A ECU (Electronic Control Unit) pode condicionar e processar os sinais emitidos pelos principais sensores do motor, atuando no motor e mantendo-o em funcionamento, controlando o tempo de injeção, avanço de ignição e o acelerador eletrônico. A partir das informações dos artigos anteriores, foram desenvolvidos o hardware e o firmware de uma ECU. O conceito abordado pode ser aplicado em qualquer projeto, porém, o hardware e o firmware oficiais são somente para uso privado de atividades de pesquisa e ensino. Todo o projeto pode ser visualizado e utilizado como referência aqui, o hardware e o firmware se encontram nos anexos dessa dissertação. O hardware foi elaborado com uma concepção centralizada, ou seja, foi usado apenas um microcontrolador de 32 bits para gerenciar todas as funções. O projeto foi desenvolvido, testado e aplicado em um sistema veicular real. A figura 1 apresenta o hardware desenvolvido.
Figura 1 – Hardware finalizado.

☆ ☆ ☆

Instruções e requisitos: Liste tudo o que, segundo o texto sobre a ECU, ela controla ao atuar no motor para mantê-lo em funcionamento.

Entradas de dados salvas
☆ ☆ ☆

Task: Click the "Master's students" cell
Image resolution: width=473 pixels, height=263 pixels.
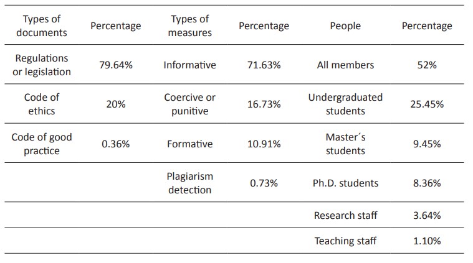Action: click(345, 144)
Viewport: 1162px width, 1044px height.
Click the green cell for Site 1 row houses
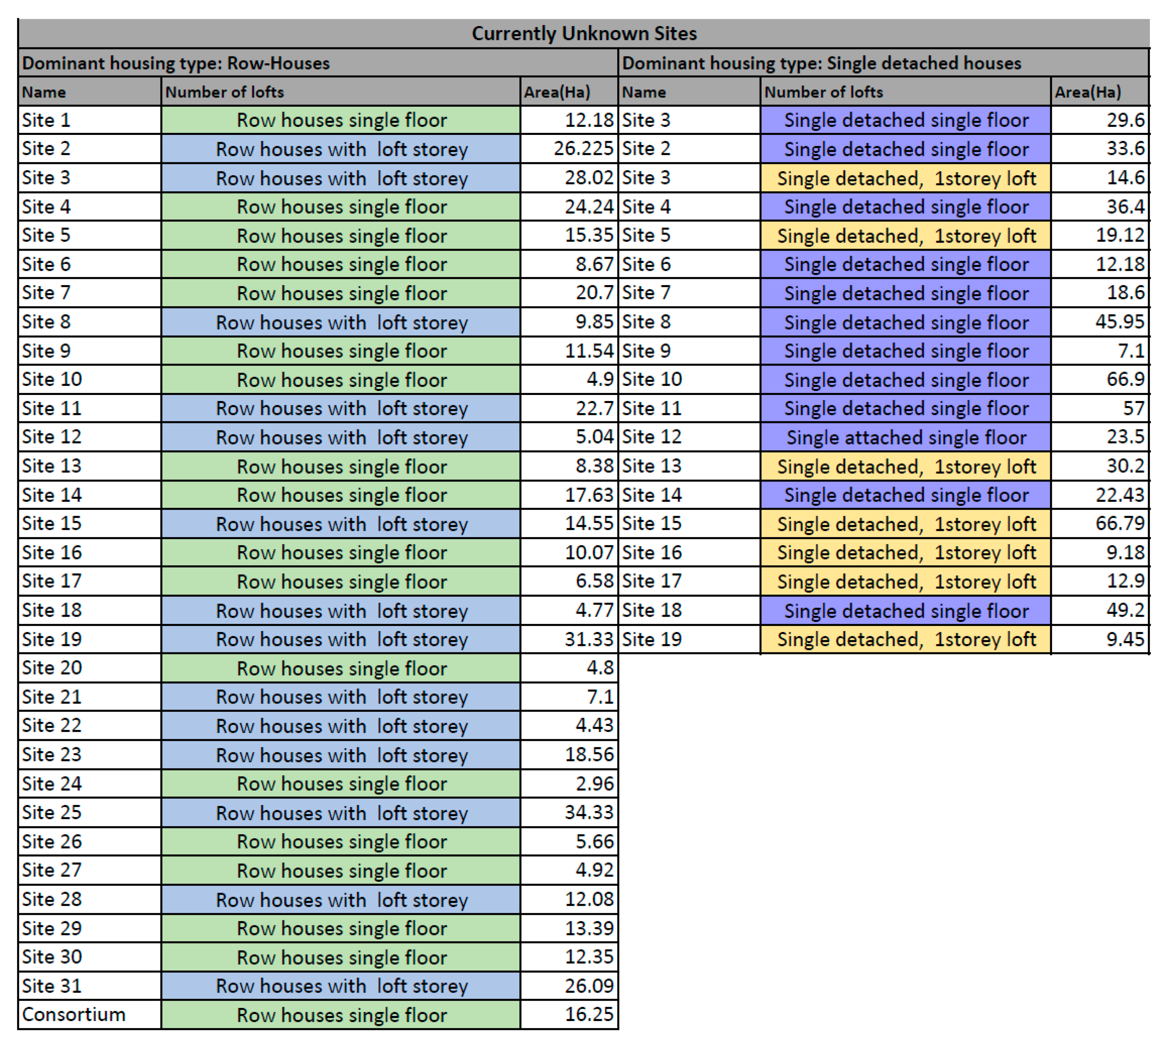pos(341,120)
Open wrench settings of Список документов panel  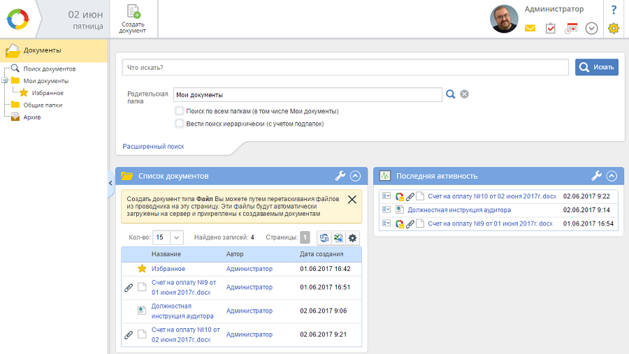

☆ ☆ ☆

Resultado:
- Tempo de injeção
- Avanço de ignição
- Acelerador eletrônico